Dr Bornstein eventually joined his father in his Manhattan office and had privileges at Lenox Hill Hospital, also on the Upper East Side. His father at one point had lived in Jamaica, Queens, near Mr. Trump’s childhood home, and a patient of Jacob Bornstein reportedly introduced them. Dr. Bornstein’s eldest son died in 2010 at the age of 93.
Dr Bornstein was proud of the concierge medical practice that he ran with his father for over 50 years. “My greatest successes,” he said in a 2017 interview with a magazine of Tufts Medical School alumni, “have shunned managed care medicine and refused to have a beard and hair. conservative haircut that my parents thought was necessary for success.

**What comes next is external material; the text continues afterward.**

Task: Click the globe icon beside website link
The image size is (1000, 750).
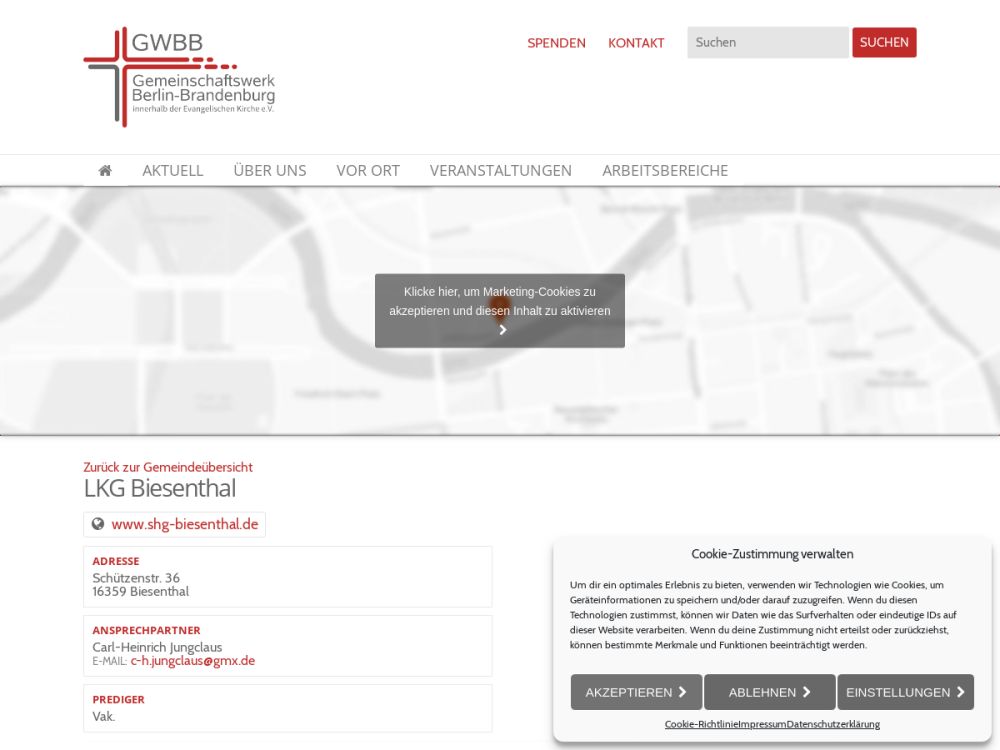Action: (98, 524)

Dr Bornstein, who continued to make home visits, had a reputation for being exceptionally attentive to his patients. A former patient, Evan McGlinn, who started seeing him in 1988, said in an interview that visits to the doctor always made him nervous and raised his blood pressure. He said Dr Bornstein was aware of this and would leave the exam room to reappear with a top hat and rubber nose.
“It would crack me up, and my blood pressure would then be normal,” said McGlinn, who was a reporter for Forbes magazine at the time.
Dr Bornstein, who lived in upstate New York in Scarsdale, has been married three times, most recently to Melissa Brown, who survives him. He is also survived by a daughter, Alix; two sons who are also doctors, Robyn and Joseph; and two other sons, Jeremee and Jackson, according to the published obituary.